The task: For the records below, give the number of lines where the string "Image" occurs. Include nothing else.

[Saved data entries]

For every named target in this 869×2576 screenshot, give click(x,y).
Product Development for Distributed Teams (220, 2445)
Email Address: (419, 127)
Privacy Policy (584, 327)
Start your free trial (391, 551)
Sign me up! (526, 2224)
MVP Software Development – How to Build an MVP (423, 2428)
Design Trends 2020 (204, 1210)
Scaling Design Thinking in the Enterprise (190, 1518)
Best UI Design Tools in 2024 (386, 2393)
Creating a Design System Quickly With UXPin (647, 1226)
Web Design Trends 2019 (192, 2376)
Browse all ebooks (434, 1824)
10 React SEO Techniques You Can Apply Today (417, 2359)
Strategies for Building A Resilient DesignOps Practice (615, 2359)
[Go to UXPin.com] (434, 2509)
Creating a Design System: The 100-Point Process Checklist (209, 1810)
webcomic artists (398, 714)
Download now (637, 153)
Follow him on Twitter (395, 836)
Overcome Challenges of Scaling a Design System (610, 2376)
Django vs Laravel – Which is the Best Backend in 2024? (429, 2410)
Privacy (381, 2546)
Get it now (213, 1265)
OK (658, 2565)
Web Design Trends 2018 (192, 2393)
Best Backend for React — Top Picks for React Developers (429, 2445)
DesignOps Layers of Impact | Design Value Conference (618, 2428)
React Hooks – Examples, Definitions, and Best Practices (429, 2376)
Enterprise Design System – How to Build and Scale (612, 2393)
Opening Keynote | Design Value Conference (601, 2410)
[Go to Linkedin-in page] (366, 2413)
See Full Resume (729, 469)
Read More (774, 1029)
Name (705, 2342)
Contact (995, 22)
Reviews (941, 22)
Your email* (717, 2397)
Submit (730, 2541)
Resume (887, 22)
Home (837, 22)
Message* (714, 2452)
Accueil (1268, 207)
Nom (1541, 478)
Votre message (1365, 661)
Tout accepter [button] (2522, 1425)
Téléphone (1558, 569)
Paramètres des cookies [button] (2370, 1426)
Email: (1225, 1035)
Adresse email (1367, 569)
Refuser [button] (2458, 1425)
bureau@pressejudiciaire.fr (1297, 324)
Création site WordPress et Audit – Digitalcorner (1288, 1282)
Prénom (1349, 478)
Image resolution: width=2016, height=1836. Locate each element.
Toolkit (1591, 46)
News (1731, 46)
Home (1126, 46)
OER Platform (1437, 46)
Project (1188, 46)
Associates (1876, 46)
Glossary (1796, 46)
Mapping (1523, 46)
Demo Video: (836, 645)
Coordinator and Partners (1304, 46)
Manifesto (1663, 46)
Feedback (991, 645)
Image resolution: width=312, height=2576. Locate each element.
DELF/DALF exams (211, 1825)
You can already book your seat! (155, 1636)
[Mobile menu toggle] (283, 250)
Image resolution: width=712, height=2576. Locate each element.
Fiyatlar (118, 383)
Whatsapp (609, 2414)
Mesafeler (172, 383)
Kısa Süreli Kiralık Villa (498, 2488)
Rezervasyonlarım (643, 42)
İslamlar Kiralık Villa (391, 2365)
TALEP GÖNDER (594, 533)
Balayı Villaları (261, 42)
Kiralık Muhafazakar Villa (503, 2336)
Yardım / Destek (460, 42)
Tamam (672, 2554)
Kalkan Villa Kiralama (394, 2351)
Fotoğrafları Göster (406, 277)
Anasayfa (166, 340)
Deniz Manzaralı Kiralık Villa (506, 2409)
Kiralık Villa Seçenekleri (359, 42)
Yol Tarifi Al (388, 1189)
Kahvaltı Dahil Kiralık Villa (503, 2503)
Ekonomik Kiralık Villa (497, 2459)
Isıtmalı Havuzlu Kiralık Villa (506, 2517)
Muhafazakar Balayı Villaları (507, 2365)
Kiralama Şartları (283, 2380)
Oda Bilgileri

Answer for the task: 3